Petroselinic acid
- Names: Preferred IUPAC name (6Z)-Octadec-6-enoic acid

Identifiers
- CAS Number: 593-39-5;
- 3D model (JSmol): Interactive image;
- ChEBI: CHEBI:28194;
- ChemSpider: 4444569;
- ECHA InfoCard: 100.008.901
- EC Number: 209-789-8;
- KEGG: C08363;
- PubChem CID: 5281125;
- UNII: 3A10DOC461;
- CompTox Dashboard (EPA): DTXSID301026575 ;

Properties
- Chemical formula: C_{18}H_{34}O_{2}
- Molar mass: 282.468 g·mol^{−1}
- Appearance: White powder
- Solubility in water: Insoluble
- Solubility in methanol: Soluble
- Hazards: GHS labelling:
- Pictograms: GHS07: Exclamation mark
- Signal word: Warning
- Hazard statements: H315, H319, H335
- Precautionary statements: P261, P264, P271, P280, P302+P352, P304+P340, P305+P351+P338, P312, P321, P332+P313, P337+P313, P362, P403+P233, P405, P501
- Safety data sheet (SDS): MSDS from Sigma-Aldrich

= Petroselinic acid =

Petroselinic acid is a fatty acid that occurs naturally in several animal and vegetable fats and oils. It is a white powder and is commercially available. In chemical terms, petroselinic acid is classified as a monounsaturated omega-12 fatty acid, abbreviated with a lipid number of 18:1 cis-6. It has the formula CH_{3}(CH_{2})_{10}CH=CH(CH_{2})_{4}COOH. The term "petroselinic" means related to, or derived from, oil of Petroselinum, parsley. Despite its name, petroselinic acid does not contain any selenium. Petroselinic acid is a positional isomer of oleic acid.

==Occurrence==
Petroselinic was first isolated from parsley seed oil in 1909. Petroselinic acid occurs in high amounts in plants in Apiaceae, Araliaceae, Griselinia (Griseliniaceae) and in Garryaceae. In Picramniaceae, petroselinic acid is accompanied by tariric acid. In addition, petroselinic acid has been found in minor amounts in several fats of plant and animal origin, including in human sources.

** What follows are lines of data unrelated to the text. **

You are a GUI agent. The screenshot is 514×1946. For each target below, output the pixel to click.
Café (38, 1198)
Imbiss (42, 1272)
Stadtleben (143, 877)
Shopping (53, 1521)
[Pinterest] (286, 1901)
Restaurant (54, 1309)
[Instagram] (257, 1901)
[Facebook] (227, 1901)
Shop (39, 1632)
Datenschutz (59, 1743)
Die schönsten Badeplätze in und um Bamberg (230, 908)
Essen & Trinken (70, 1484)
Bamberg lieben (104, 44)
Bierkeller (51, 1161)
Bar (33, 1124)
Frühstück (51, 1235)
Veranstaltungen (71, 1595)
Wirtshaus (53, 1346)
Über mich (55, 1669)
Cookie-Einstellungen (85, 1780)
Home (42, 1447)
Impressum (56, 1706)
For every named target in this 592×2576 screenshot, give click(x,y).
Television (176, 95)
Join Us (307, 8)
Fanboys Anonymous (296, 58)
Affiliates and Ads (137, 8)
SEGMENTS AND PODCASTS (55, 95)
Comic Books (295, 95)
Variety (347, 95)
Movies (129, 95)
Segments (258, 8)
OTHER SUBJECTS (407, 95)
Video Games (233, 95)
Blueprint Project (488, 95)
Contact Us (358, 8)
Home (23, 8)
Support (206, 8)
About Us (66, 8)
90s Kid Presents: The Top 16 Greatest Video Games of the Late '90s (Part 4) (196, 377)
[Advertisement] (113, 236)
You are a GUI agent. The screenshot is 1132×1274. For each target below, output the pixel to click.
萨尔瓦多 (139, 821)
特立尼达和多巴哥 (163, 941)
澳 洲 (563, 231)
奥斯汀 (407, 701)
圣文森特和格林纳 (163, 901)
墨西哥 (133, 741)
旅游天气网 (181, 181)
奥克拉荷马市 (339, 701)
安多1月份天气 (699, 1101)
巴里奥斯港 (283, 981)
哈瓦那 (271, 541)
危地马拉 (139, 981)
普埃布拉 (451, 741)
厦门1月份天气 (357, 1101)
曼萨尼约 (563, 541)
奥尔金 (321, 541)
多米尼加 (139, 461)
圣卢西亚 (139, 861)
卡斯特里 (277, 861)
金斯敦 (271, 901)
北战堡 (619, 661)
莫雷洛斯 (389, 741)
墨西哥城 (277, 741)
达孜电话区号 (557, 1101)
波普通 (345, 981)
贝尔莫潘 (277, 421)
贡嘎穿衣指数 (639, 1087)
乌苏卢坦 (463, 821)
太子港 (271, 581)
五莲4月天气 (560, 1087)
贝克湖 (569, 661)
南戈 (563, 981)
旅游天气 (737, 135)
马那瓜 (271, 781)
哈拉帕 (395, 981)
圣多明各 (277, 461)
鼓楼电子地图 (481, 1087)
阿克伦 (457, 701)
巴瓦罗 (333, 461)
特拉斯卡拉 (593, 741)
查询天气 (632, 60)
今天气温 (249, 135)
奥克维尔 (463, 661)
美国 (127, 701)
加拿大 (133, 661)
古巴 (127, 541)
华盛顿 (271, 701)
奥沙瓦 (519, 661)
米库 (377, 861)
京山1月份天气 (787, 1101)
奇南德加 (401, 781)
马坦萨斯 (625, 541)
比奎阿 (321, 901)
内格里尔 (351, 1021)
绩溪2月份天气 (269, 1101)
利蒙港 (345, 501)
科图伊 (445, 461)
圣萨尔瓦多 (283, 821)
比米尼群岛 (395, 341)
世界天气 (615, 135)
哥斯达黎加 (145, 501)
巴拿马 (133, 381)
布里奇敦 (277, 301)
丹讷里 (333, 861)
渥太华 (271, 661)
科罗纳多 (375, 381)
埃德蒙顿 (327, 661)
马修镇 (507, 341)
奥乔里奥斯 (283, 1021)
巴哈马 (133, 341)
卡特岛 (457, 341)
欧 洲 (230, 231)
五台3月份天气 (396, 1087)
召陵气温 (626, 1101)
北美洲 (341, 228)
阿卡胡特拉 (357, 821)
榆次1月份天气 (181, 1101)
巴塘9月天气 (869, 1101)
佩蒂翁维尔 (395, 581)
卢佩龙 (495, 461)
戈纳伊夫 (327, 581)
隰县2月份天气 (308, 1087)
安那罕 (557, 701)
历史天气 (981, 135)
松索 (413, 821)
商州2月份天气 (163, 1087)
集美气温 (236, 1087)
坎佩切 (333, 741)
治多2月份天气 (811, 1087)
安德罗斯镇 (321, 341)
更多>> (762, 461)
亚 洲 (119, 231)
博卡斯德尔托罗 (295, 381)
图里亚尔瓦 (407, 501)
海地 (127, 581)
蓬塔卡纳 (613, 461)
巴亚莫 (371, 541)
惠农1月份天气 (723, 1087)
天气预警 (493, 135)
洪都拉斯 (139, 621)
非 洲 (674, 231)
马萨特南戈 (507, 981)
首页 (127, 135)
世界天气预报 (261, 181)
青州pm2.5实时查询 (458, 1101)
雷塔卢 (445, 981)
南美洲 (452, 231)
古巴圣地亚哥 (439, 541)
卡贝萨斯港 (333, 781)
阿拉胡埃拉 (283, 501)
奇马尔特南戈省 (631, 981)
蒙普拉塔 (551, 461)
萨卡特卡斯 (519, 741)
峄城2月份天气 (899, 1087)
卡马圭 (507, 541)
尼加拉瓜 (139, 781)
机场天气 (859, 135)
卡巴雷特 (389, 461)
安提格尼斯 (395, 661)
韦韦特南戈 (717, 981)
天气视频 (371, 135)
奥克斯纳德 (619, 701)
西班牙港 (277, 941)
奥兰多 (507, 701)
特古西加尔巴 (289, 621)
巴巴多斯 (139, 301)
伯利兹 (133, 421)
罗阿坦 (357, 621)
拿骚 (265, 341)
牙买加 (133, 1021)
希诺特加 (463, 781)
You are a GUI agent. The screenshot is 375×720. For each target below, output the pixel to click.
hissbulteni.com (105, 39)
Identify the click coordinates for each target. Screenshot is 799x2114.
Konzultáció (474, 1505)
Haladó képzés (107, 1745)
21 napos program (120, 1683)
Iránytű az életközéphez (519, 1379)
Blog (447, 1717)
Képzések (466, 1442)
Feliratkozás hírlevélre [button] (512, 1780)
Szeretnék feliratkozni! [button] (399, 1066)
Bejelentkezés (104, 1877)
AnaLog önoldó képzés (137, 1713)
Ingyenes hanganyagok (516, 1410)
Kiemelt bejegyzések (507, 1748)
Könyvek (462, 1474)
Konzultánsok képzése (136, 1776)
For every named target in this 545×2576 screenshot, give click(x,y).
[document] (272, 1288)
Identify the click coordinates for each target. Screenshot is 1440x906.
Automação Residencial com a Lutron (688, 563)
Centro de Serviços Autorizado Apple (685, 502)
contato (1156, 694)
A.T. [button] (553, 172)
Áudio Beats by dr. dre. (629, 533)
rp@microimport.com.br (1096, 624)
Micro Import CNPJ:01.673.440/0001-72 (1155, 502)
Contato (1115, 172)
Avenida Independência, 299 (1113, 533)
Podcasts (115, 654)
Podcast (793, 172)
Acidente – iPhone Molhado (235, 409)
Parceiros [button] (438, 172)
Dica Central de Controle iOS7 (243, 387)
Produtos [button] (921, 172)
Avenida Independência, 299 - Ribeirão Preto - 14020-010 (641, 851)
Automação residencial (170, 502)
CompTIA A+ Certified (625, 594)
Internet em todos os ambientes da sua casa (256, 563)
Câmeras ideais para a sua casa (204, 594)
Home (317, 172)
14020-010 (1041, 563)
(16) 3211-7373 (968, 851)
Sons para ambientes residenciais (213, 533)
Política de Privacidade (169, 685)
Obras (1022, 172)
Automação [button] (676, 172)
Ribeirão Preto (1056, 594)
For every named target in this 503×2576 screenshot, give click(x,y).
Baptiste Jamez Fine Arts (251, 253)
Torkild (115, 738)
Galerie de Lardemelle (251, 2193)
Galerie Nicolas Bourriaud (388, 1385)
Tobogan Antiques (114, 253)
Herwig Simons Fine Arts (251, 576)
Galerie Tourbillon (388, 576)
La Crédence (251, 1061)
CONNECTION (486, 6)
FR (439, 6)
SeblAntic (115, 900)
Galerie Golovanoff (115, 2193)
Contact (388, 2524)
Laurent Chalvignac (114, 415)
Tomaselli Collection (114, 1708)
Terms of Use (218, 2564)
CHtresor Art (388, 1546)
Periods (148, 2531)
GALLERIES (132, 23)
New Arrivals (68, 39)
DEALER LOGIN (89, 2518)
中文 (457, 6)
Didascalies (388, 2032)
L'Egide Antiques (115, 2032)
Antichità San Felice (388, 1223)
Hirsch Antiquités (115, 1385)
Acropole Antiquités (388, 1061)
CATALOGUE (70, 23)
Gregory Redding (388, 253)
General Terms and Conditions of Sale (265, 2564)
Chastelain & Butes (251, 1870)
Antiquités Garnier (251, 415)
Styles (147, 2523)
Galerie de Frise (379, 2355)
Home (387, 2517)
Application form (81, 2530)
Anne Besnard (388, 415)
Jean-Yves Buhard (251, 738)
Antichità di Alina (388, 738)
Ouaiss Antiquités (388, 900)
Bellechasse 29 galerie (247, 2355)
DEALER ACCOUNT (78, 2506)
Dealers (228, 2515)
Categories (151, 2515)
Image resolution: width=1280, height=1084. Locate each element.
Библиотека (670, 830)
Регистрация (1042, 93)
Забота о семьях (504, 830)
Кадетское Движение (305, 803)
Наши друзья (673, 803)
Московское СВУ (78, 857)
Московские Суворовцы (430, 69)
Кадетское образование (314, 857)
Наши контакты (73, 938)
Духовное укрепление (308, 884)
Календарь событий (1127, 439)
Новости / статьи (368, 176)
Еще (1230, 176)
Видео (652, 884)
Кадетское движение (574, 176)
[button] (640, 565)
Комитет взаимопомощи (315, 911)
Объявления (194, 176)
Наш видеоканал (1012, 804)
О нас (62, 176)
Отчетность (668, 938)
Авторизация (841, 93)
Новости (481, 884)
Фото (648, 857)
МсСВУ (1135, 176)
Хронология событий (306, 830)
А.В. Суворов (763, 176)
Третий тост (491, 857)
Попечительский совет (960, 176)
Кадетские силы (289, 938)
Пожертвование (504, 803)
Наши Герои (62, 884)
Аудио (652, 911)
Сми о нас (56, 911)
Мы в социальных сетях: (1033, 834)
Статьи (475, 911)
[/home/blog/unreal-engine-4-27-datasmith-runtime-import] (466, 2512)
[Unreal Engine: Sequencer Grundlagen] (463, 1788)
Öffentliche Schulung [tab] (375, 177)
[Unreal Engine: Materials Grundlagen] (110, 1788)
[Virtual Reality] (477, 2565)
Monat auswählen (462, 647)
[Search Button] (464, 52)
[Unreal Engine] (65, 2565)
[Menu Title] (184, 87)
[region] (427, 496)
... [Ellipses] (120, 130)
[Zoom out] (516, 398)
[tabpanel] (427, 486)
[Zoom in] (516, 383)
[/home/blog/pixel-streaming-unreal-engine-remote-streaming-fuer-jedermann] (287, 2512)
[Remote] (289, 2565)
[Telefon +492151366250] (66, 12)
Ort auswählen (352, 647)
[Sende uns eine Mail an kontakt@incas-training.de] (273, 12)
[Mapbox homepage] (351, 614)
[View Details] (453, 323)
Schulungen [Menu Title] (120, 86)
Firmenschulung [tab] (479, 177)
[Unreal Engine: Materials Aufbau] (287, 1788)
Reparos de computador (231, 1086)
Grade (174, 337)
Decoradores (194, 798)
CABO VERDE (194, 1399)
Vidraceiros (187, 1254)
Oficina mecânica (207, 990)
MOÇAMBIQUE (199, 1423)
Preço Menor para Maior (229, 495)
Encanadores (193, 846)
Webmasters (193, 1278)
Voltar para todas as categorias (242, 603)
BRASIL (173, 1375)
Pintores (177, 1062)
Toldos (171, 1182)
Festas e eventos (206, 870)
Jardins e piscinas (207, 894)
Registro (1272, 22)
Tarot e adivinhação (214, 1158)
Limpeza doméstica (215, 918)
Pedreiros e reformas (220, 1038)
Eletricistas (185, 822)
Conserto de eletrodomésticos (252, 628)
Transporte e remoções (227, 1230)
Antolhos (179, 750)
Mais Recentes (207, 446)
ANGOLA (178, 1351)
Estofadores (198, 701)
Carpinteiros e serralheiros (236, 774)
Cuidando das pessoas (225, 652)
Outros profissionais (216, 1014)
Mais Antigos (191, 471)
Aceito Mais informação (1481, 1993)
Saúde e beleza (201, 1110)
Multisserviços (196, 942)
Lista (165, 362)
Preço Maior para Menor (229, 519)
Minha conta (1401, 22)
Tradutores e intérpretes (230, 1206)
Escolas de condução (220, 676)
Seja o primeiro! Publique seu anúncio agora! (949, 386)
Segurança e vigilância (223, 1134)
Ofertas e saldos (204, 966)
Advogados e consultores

The occurrence of petroselinic acid as the major fatty acid is used in chemosystematics as a proof of a close relationship of several families within the Apiales as well as within the Garryales. Besides petroselinic acid, oleic acid has been shown to be present in all cases examined.

==Production and chemical behavior==
Fatty acids mostly occur as their esters, commonly the triglycerides, which are the greasy materials in many natural oils. Via the process of saponification, the fatty acids can be obtained.

The trans isomer of petroselinic acid is called petroselaidic acid.

In chemical analysis, petroselinic acid can be separated from other fatty acids by gas chromatography of methyl esters; additionally, a separation of unsaturated isomers is possible by argentation thin-layer chromatography.

==Uses==
Petroselinic acid can be used in cosmetics.